● ZITIERTER TEXT:
□ □ □

Brocker vermittelte in drei Teilen einen historischer Hintergrund, erklärte den Unterschied zwischen konfessioneller Religion und Zivilreligion und analysierte die Bedeutung der "fundamentalistischen christlichen Rechten".
Zunächst griff Us-Experte und Politologe zurück in das 17. Jahrhundert, in dem eine biblisch geprägte Rhetorik entstanden sei. Die Puritaner seien nicht als Flüchtlinge sondern als Pilger nach Amerika gekommen. Amerika sei "Gods own Country" gewesen.
Daraus habe sich ein moralisch geprägtes, demokratisches Sendungsbewusstsein in die ganze Welt entwickelt. Denn das Rechtsstaatliche Verständnis sollte universelle Geltung bekommen. Eine strikte Trennung von Staat und Kirche sei damals entstanden.
Im zweiten Teil zeigte Brocker auf, dass die amerikanische Gesellschaft bis heute stark fragmentiert sei. Zusammenhalt entstehe nur durch wirtschaftlichen Austausch. Dennoch teilten alle Bürger erkennbar eine gemeinsame Glaubenslehre.
Diese Zivilreligion beinhaltet Rituale, die die Bürger an den Staat binden. Zivilreligiöse Feiertage sind zum Beispiel der 4. Juli oder Thanksgiving.

□ □ □

● AUSZUG DATENSATZ:
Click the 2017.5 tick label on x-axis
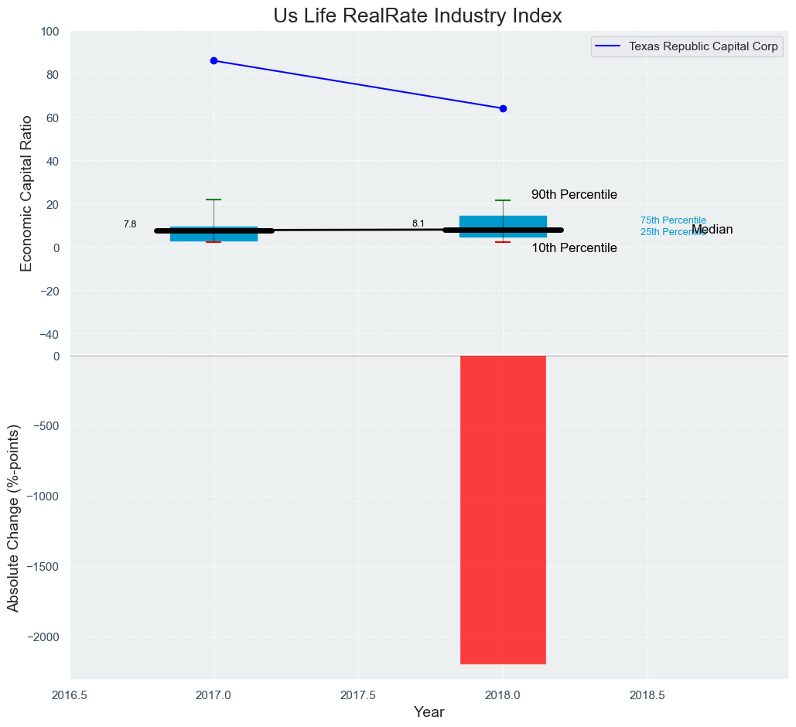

□ □ □

● KURZE ÜBUNG 1:
Schreiben Sie den Text über Religion in Amerika ab, beginnend mit „Daraus habe sich“ und weiter bis einschließlich „sei damals entstanden.“.
● KURZE ÜBUNG 2:
Bitte schreiben Sie den Text über Religion in Amerika im Anschluss an seinen letzten Satz weiter.
Das Material stammt aus einer anderen Quelle.

● ERGEBNIS DER ÜBUNG 1:
Daraus habe sich ein moralisch geprägtes, demokratisches Sendungsbewusstsein in die ganze Welt entwickelt. Denn das Rechtsstaatliche Verständnis sollte universelle Geltung bekommen. Eine strikte Trennung von Staat und Kirche sei damals entstanden.

● ERGEBNIS DER ÜBUNG 2:
Zivilreligion sei in den USA nur möglich, weil es keine Staatsreligion gebe, so Brocker. Der öffentliche Raum werde von konfessioneller Religion frei gehalten. In Amerika gilt die persönliche Freiheit der Religionsausübung.
Zivilreligion wird durch Reden der obersten Repräsentanten lebendig gehalten. Ronald Regan, Abraham Lincoln gehören zu den "Hohepriester der Zivilreligion".
Auch George W. Bushs Reden haben hohe Anleihen an Rhetorik der Zivilreligion.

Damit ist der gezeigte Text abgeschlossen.